Conclusions and Relevance
In this study, the two approaches did not differ in reducing ED use after cancer surgery, but the enhanced feedback approach reduced patient calls to nurses and reduced patient anxiety faster than team monitoring.
Future Research Needs
Future research could test the enhanced feedback intervention with patients who have more complex surgical needs.
Final Research Report
View this project's final research report.
Journal Citations
Results of This Project
Related Journal Citations
Peer-Review Summary
Peer review of PCORI-funded research helps make sure the report presents complete, balanced, and useful information about the research. It also assesses how the project addressed PCORI’s Methodology Standards. During peer review, experts read a draft report of the research and provide comments about the report. These experts may include a scientist focused on the research topic, a specialist in research methods, a patient or caregiver, and a healthcare professional. These reviewers cannot have conflicts of interest with the study.
The peer reviewers point out where the draft report may need revision. For example, they may suggest ways to improve descriptions of the conduct of the study or to clarify the connection between results and conclusions. Sometimes, awardees revise their draft reports twice or more to address all of the reviewers’ comments.
Peer reviewers commented and the researchers made changes or provided responses.
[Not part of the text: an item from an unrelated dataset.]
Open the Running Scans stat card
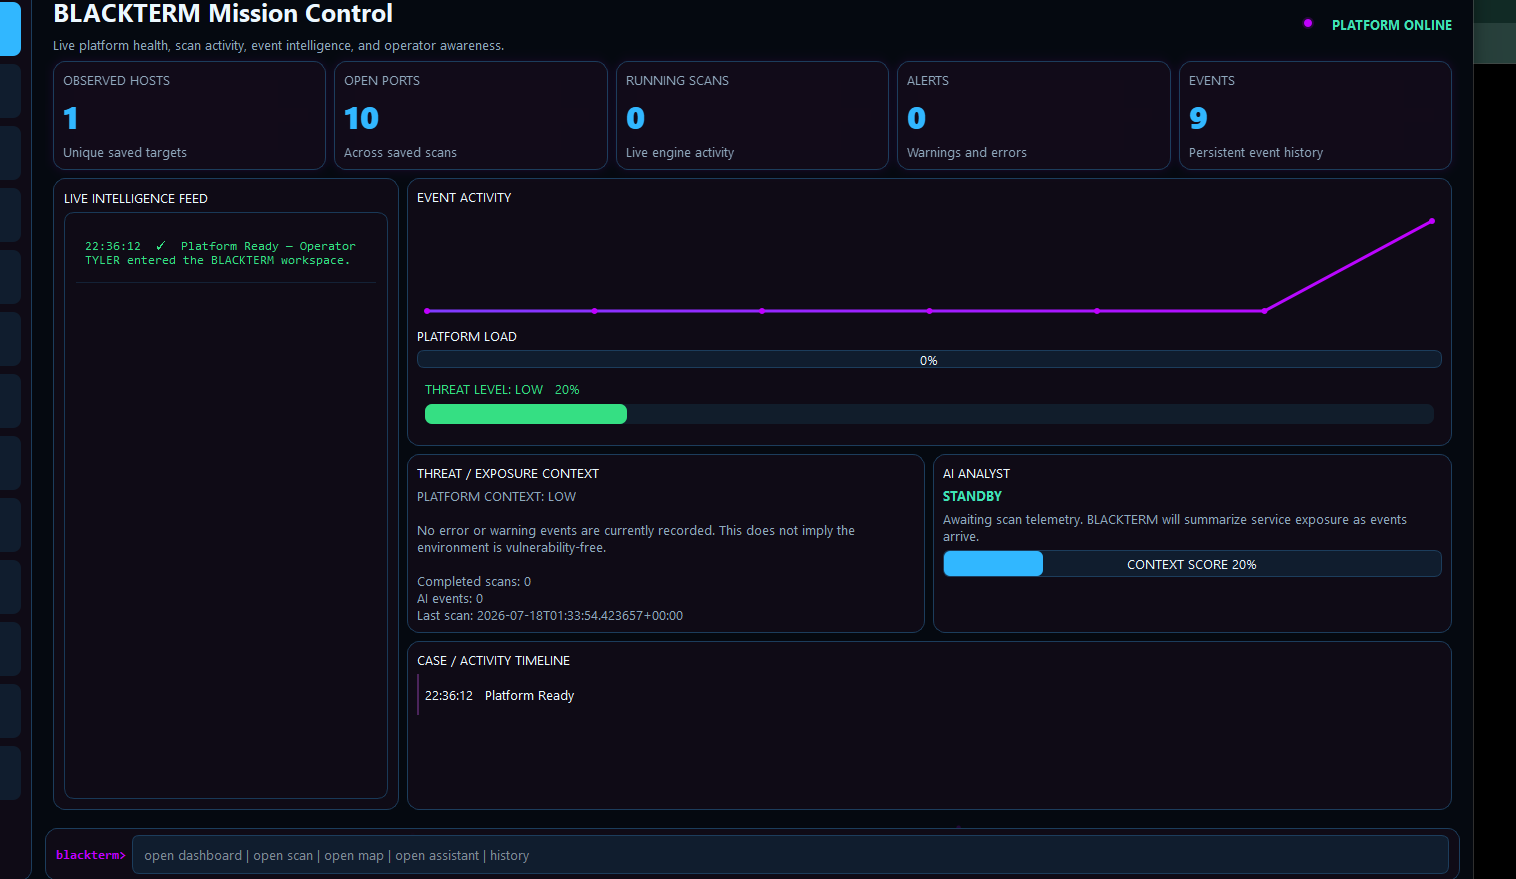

Those comments and responses included the following:
- The reviewers questioned how the researchers identified the number of study participants who were included in the planned analyses because it was not clear whether participants were excluded from analyses based on unforeseen factors such as rescinding their consent to participate in the study, participants not going through with the planned surgery, and changes to the study protocol which made some of the participants ineligible for the study. Over several revisions, the researchers clarified which participants were excluded from the analyses for the reasons stated above, and also clarified that participants who received incorrect feedback or missed other elements of the intervention were not excluded from analyses.
- The reviewers questioned the researchers’ assertions that their comparison analyses could not have been biased by the removal of participants from the analyses for the reasons stated above. The reviewers also noted that if participants were randomized to feedback group after the surgery these analysis problems could have been avoided. The researchers explained that the clinicians who determined whether to cancel a surgery or change the surgical procedures did not know to which feedback group participants were randomized, so their decisions could not have been biased based on group assignment. Further, the researchers explained that study participants had to be randomized before their surgeries because they needed to complete all study recruitment activities in order to complete baseline study questionnaires. The researchers did clarify the number of patients included in the analyses and added language to their limitations section regarding the potential for bias in the results, however small, due to removing some participants from the analyses.
- The reviewers asked for more detail about the patient and stakeholder engagement activities in this research project. They noted that the report did not describe how patients and other stakeholders contributed to study priorities, the research question or study design and therefore could not be considered “partners” to the investigators. The researchers assured the reviewers that community members were treated as study partners and this was reflected in the feedback these community members gave the investigators. The researchers expanded their description of patient partners’ participation in study planning and decision making.